**WHAT THIS TASK INVOLVES**: Can you output everything in the material from the line containing "Viewport: 301px width, 126px" down to the end of the material, unchanged, including both of those lines?

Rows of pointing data
□ □ □

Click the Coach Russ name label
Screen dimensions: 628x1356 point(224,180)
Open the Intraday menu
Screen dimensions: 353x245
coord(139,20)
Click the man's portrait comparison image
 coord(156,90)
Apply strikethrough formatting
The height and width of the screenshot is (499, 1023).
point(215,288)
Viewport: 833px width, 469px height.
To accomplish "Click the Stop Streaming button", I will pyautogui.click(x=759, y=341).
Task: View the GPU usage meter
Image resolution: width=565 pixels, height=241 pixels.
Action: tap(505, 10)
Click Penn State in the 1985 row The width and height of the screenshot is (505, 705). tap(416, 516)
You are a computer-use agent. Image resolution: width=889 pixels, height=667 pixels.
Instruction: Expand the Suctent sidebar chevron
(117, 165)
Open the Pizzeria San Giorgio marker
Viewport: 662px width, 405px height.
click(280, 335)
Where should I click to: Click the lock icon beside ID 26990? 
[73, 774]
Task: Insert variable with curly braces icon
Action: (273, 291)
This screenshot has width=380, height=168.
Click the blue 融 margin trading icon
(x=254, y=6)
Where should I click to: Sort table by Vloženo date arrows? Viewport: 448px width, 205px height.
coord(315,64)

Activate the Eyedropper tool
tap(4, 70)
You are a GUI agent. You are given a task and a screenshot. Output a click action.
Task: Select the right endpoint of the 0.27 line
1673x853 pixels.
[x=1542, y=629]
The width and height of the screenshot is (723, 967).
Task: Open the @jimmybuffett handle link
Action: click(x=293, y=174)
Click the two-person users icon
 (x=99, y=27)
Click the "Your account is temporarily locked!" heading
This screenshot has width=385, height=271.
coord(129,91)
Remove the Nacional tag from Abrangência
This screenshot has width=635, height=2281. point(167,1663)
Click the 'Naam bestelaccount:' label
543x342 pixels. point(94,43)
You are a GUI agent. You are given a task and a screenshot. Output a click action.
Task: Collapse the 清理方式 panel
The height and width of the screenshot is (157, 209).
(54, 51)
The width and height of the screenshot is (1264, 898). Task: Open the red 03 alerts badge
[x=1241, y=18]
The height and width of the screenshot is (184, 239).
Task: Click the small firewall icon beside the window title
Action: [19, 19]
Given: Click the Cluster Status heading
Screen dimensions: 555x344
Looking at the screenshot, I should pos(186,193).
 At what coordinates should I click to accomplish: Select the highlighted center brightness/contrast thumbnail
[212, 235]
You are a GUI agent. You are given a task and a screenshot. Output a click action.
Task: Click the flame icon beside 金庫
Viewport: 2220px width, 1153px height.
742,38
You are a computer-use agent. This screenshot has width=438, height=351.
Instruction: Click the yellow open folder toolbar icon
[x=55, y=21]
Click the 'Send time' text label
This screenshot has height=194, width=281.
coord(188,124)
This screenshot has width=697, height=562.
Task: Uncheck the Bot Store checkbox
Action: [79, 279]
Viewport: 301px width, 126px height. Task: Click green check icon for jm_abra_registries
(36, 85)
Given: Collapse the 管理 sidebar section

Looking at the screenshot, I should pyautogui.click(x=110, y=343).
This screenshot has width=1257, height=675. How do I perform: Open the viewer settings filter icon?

□ □ □

**SOLUTION BELOW**:
Viewport: 301px width, 126px height. Task: Click green check icon for jm_abra_registries
(36, 85)
Given: Collapse the 管理 sidebar section

Looking at the screenshot, I should pyautogui.click(x=110, y=343).
This screenshot has width=1257, height=675. How do I perform: Open the viewer settings filter icon?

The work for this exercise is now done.